Modeling Biological Copper Clusters: Synthesis of a Tricopper Complex, and Its Chloride- and Sulfide-Bridged Congeners

The synthesis and characterization of a family of tricopper clusters housed within a tris­(β-diketimine) cyclophane ligand (H3L) that bear structural similarities to biological copper clusters are reported. In all complexes, each Cu atom is held within the N2-chelate of a single β-diketiminate arm. Reaction of L3– with CuCl affords an anionic complex containing a μ3-chloride donor in the central cavity, whereas there is no evidence for bromide incorporation in the product of the reaction of L3– with CuBr (Cu3L).
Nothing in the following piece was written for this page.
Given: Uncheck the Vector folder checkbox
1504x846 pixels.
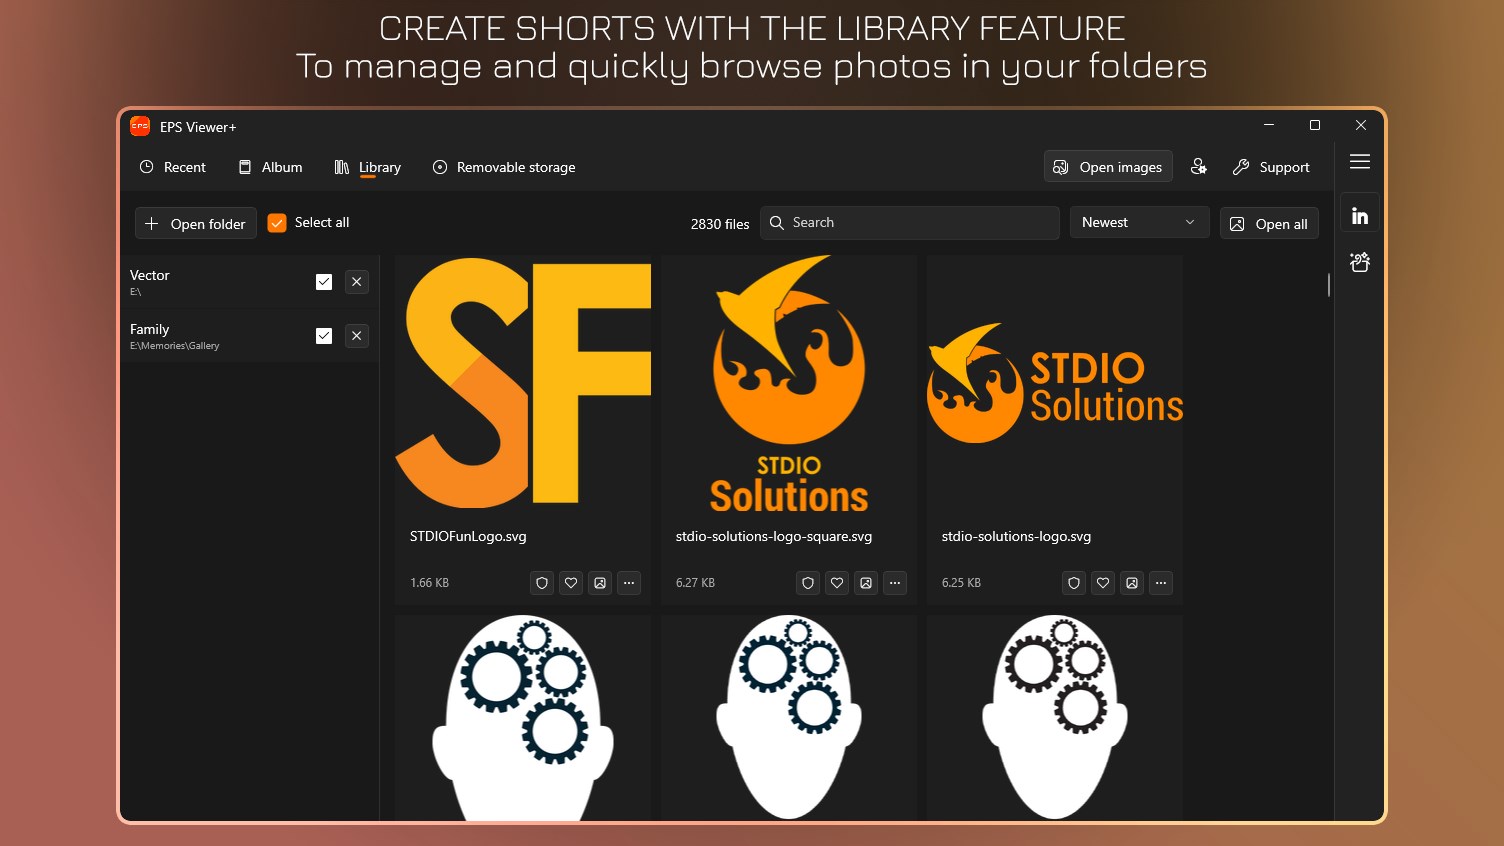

Cu3L reacts with elemental sulfur to generate the corresponding air-stable mixed-valent (μ3-sulfido)­tricopper complex, Cu3­(μ3-S)L, which represents the first example of a sulfide-bridged copper cluster in which each metal center is both coordinatively unsaturated and held within a N-rich environment. The calculated LUMO is predominantly Cu–S π* in character and delocalized over all three metal centers, which is consistent with the isotropic ten-line absorption (g ∼ 2.095, A ∼ 33 G) observed at room temperature in EPR spectra of the one-electron chemically reduced complex, [Cu3­(μ3-S)L]−.